In February 1959, nine young Russian hikers perished during a cross-country skiing trek through the northern Ural Mountains. All were very experienced, so investigators were mystified about why the hikers had cut their way out of their tent in the middle of the night and fled into the wilderness to their deaths. Last year, two scientists published their hypothesis that the group had been surprised by a sudden slab avalanche. Now, those scientists are back to address the concerns of their critics in a recent paper published in the journal Communications Earth & Environment.
The “Dyatlov Pass incident,” as it came to be known, takes its name from the 23-year-old radio engineering student who organized the expedition, Igor Dyatlov. (A mountain pass near the site was named Dyatlov Pass as a memorial.) He and his fellow travelers—seven men and two women—were students at the Ural Polytechnical Institute, since renamed Ural Federal University. One member, Yuri Yudin, turned back on January 27 because his rheumatism had flared up, and the knee and joint pain was too severe to continue. He was the only one of the original 10 who survived.

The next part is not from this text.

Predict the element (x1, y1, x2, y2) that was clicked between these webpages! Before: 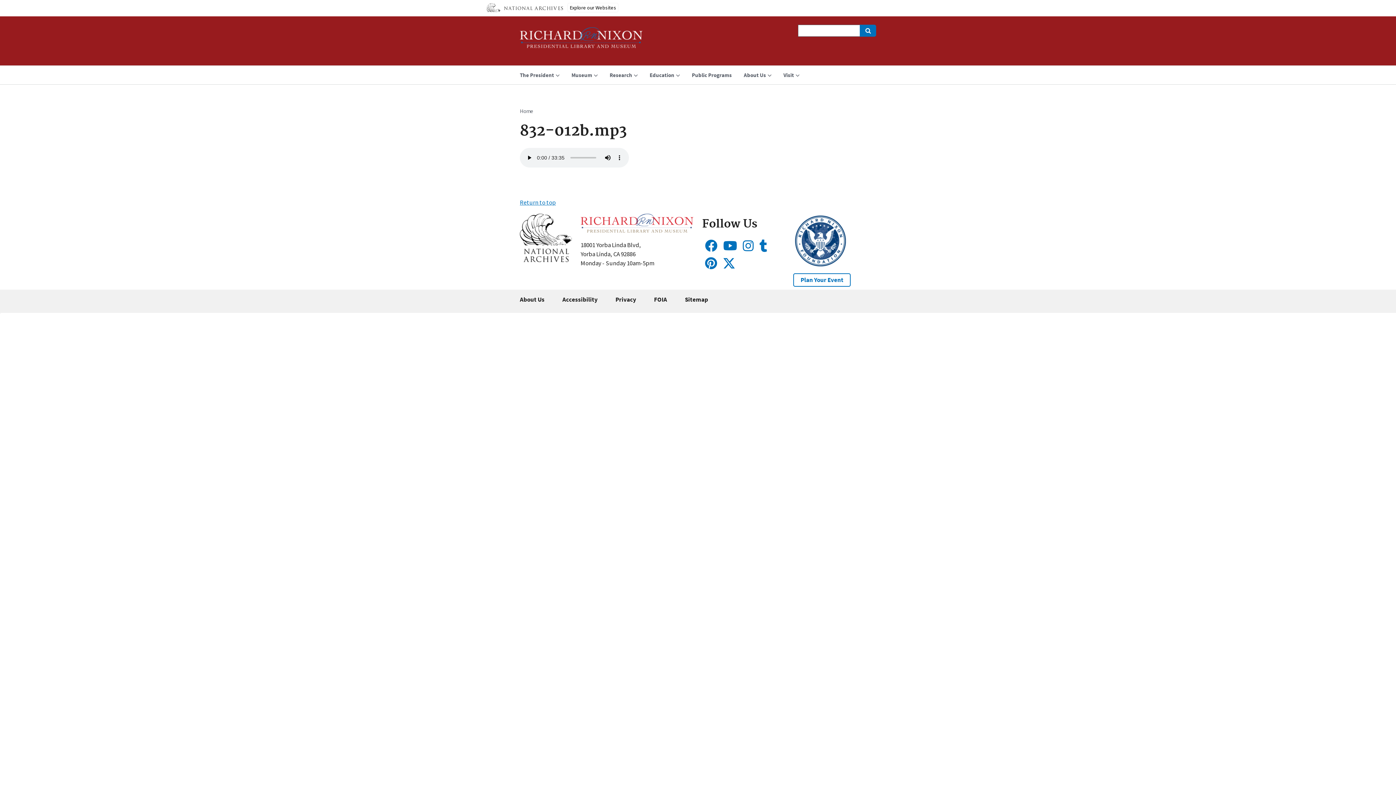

According to diaries and cameras retrieved from the ill-fated campsite, the hikers began to move through the pass on the morning of February 1. Their goal was to set up camp for the night on the other side. But they lost their bearing because of snowstorms and poor visibility and ended up further west, on the eastern slope of Kholat Syakhl. Rather than backtracking to set up camp in a forested area just under a mile (about 1.5 kilometers) down, the team opted to dig a cut into the slope and pitch their tents there for the night. (Yudin speculated that Dyatlov, the team leader, likely didn’t want to lose the altitude they had gained during the day.)